It is preferred that the load member is normally biased to the first position. This may be achieved by a spring element.

It is preferred that the load member is moved to the second position when a load is applied to the load member as a result of the person becoming suspended in a fall arrest event. This means that the load member moves effectively automatically to the second position when the person becomes suspended.

The load member preferably has an abutment portion which moves with the load member (and may in fact comprise a portion of the load member), the abutment portion abutting, engaging or otherwise blocking the release element in the first position (thereby preventing movement of the release element from the restraint configuration), and being removed from abutment or engagement with the release element in the second position (thereby permitting movement of the release element from the restraint configuration).

In a preferred embodiment, the load element is movable pivotably (or rotatably) between the first and second position.

It is preferred that the load element is arranged for attachment to a user wearable harness.

According to a further aspect, the present invention provides a fall arrest system incorporating a descender system as defined herein.

The invention will now be further described, by way of example only, and with reference to the accompanying drawings.

FIGS. 1A and 1B are front and side views, respectively, of a first embodiment of a rescue descender device 1 in accordance with the invention in an initial or first configuration.

FIG. 2 is a schematic perspective exploded view of the rescue descender device 1 of FIGS. 1A and 1B.

FIGS. 3A and 3B are front and side views, respectively, of the rescue descender device 1 of FIGS. 1A and 1B in an alternative configuration.

FIGS. 4A and 4B are front and side views, respectively, of the rescue descender device 1 of FIGS. 1A and 1B in a further configuration.

FIGS. 5A and 5B are front and side views, respectively, of the rescue descender device 1 of FIGS. 1A and 1B in a final configuration.

FIGS. 6A, 6B, 6C and 6D are views showing the rescue descender device 1 of FIGS. 1A and 1B mounted to a harness worn by a user.

FIGS. 7A, 7B and 7C are opposed side views and a front view, respectively, of an alternative embodiment in accordance with the invention, in a first (line pinching or clamping) configuration.

FIGS. 8A 8B and 8C are opposed side views and a front view corresponding to the views of FIGS. 7A, 7B and 7C but in an alternative (line pinching or clamping) configuration.

FIGS. 9A and 9B are opposed side views of the arrangement of FIGS. 7A to 8C in a line released configuration.

FIG. 10 is a perspective view of the parts making up an alternative embodiment of a descender device according to the invention.

FIGS. 11A and 11B are side and front views, respectively, of the embodiment of FIG. 10.

FIG. 12 is a front view of the embodiment of FIG. 10 in an alternative configuration.

FIGS. 13A and 13B are side and front views, respectively, of the embodiment of FIG. 10 in an alternative configuration.

FIGS. 14A, 14B and 14C are perspective views of a further embodiment of the invention in various sequential stages of operation.

Referring to the drawing there is shown a rescue descender device 1 in accordance with the invention.

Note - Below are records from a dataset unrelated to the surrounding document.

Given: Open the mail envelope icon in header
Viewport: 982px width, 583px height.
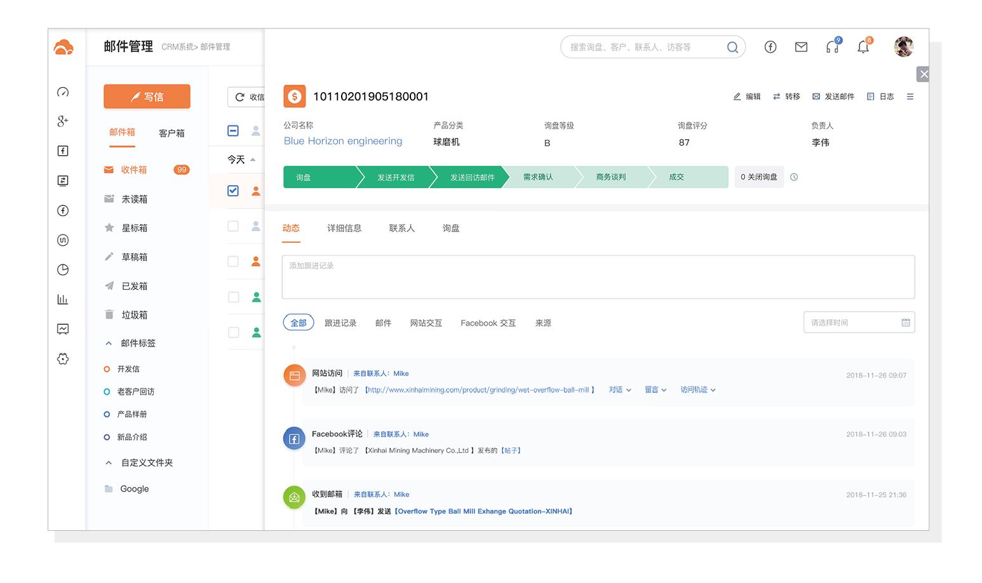Looking at the screenshot, I should click(801, 47).
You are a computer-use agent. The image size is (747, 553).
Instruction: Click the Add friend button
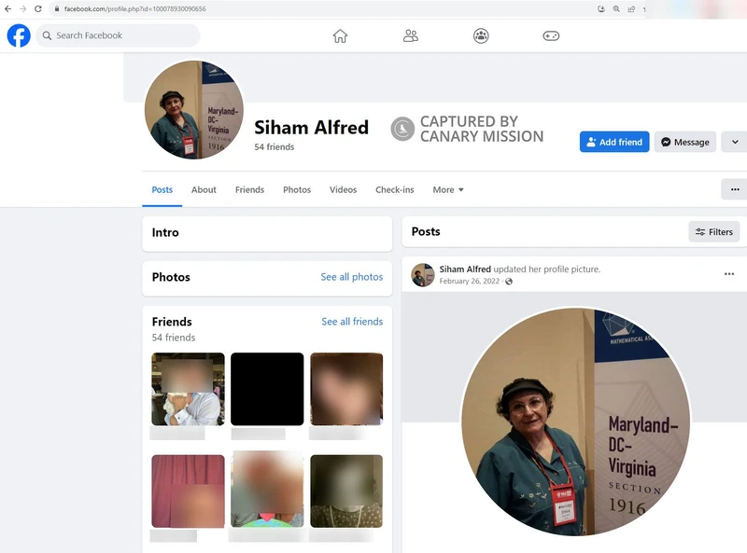pyautogui.click(x=614, y=141)
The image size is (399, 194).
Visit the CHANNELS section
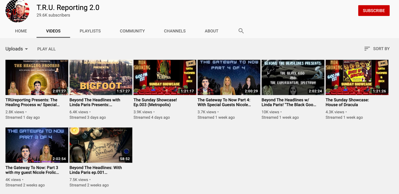click(175, 31)
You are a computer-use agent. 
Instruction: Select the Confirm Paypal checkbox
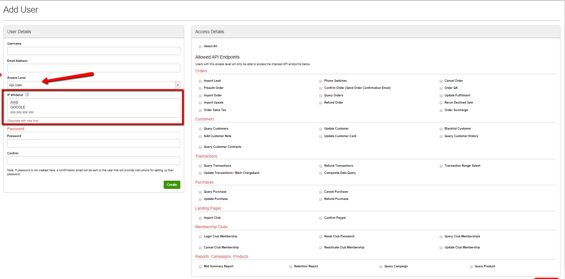(x=321, y=218)
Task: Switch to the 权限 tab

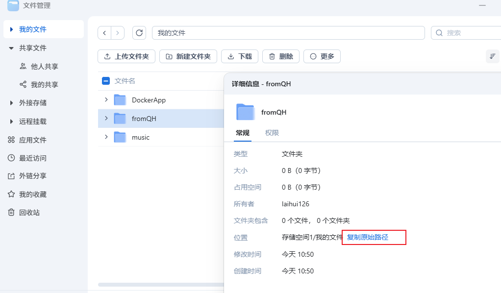Action: (x=272, y=133)
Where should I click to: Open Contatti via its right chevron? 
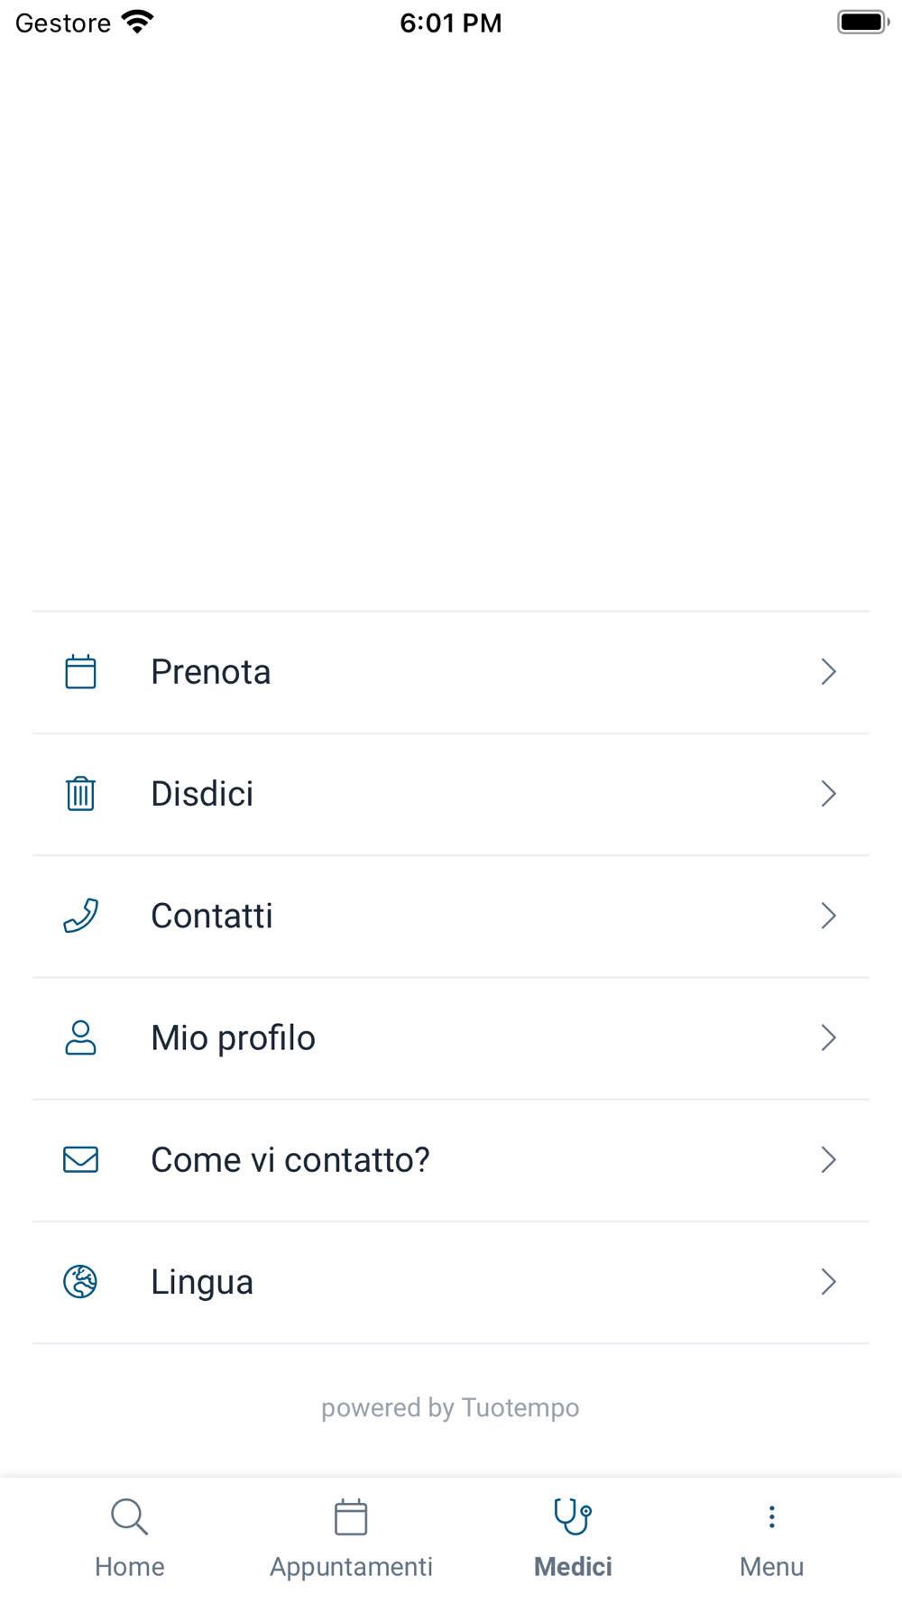point(829,916)
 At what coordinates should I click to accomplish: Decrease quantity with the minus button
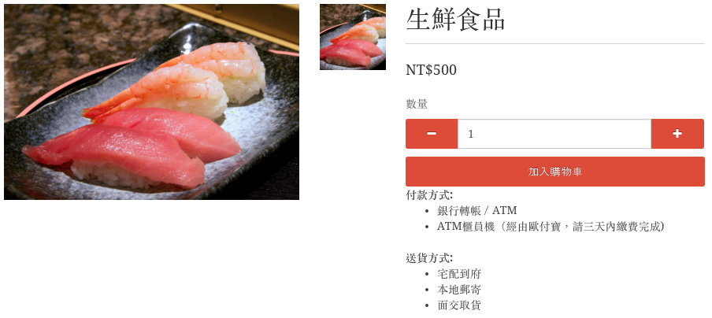(432, 134)
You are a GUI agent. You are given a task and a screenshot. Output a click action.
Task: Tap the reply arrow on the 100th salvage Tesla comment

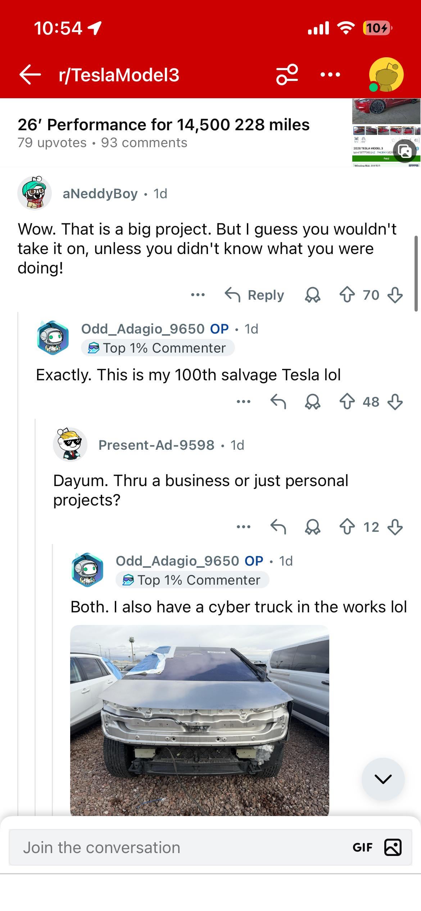(x=278, y=402)
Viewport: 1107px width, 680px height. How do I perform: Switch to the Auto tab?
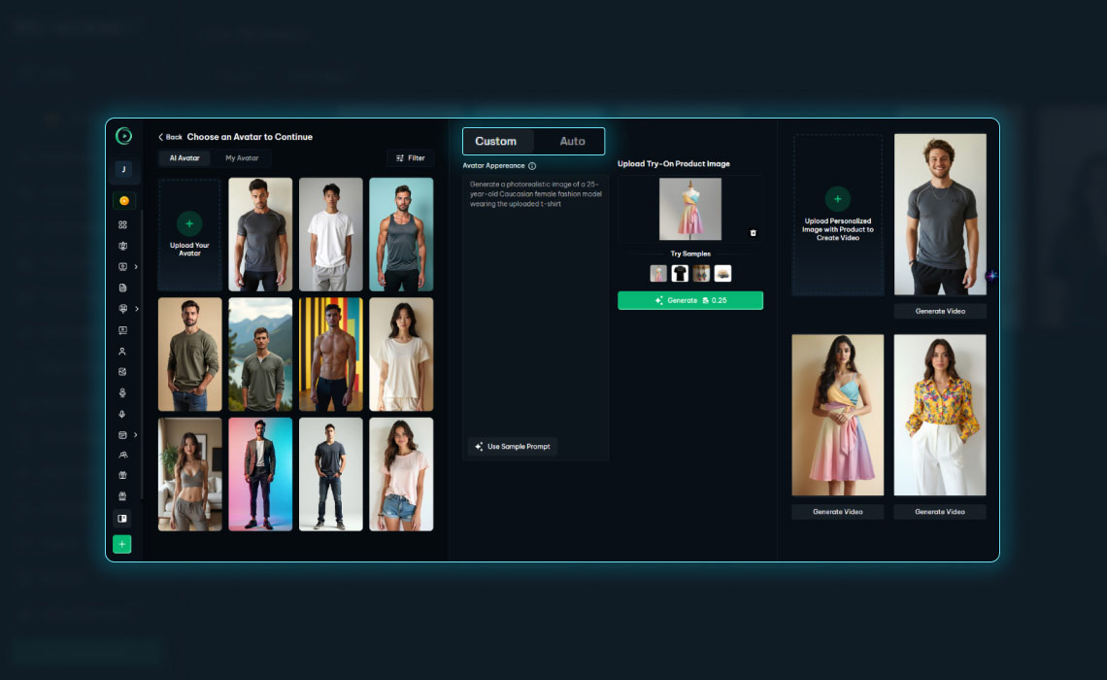[x=572, y=141]
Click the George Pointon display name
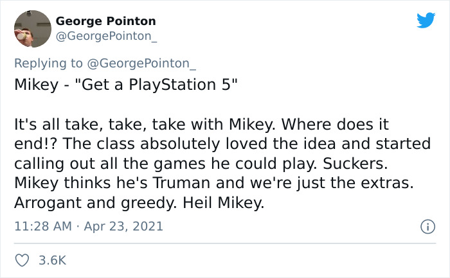450x278 pixels. 105,22
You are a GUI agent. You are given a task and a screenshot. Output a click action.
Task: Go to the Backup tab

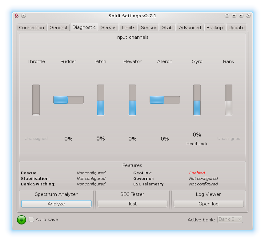[x=215, y=28]
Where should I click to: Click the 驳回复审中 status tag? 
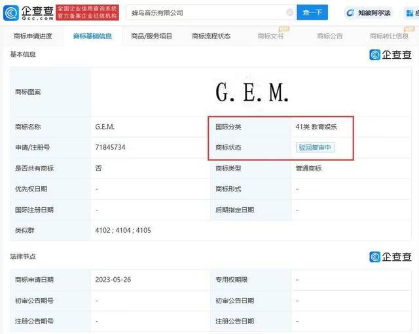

As shown in FIGS. 6A to 6D, the rescue descender device 1 is arranged to be worn on the back of a user mounted to a body harness 30 and be conneted to fall arrest lifeline 36, such as a self retracting lifeline as are known in the art.

The rescue descender device 1 comprises, a first length of binding webbing 2 comprising an upper loop 3, a lower loop 4 and an intermediate webbing length 5 which is stitched together to form a double thickness between the upper and lower loops 3,4. The upper loop 3 of the first length of webbing is arranged to be connected to a fall arrest lifeline such as the self retracting lifeline 36 as are known in the art.

The first length of binding webbing 2 is wrapped, serpentine fashion, around a restraint device 6 which comprises a U shaped frame 7 having spaced limbs 8, at their upper ends joined by a curved crosspiece, and at their lower ends connected to a fixing bracket 9 connected to a descent line store device 10.

A series of movable pinch bars 11 are mounted on the spaced limbs 8 and the first length of binding webbing 2 is wrapped around the movable pinch bars 11 as shown in the FIGS. in serpentine fashion. The movable bars 11 can slide up and own the spaced limbs 8, upward movement being limited by a load arm mounting component 12 that is fixed relative to the U shaped frame 7. The movable pinch bars 11 are provided with respective bores to accommodate the limbs 8. The load arm mounting component 12 carries a pivotally mounted pivoting load arm 13 which has a cross bar 14 and a pair of spaced arms mounting arms 15a 15b. The pivoting load arm 13 is connected by a webbing loop harness connector 16 to the safety harness (not shown) worn by a user. The webbing loop harness connector 16 is looped around the cross bar 14 of load arm 13.

The pivoting load arm 13 is provided with an abutment piece 17 such that when the pivoting load arm 13 is biased to its normal at rest position (as shown in FIGS. 1A and 1B) by the biasing torsion spring 18, the abutment piece 17 is positioned to lie adjacent the head of a release pin 19, which is mounted in respective receiving bores 20 of the mounting component 12. The head of the release pin 19 is connected to an end of a pin release tether 21. The lower loop 4 of the first length of webbing 2 is connected via a connector clasp 22 to a descent line 23. The descent line 23 is fixed at its other end and is wound on a descent line drum 24.

The descent line drum 24 is mounted to a support plate 25. A brake device 26 is also mounted to the support plate 25. The brake device 26 is coupled to rotation of the descent line drum 24, by means of a gear arrangement comprising a main gear 27 which rotates with the brake device 26 and is connected to a brake pinion gear 28 by means of an idler gear 29. As the brake device 26 rotates to deploy the descent line 23, the brake pinion gear 28 is activated by the main gear 27 in order to brake the rotation of the descent line drum 24 and slow deployment of the descent line 23.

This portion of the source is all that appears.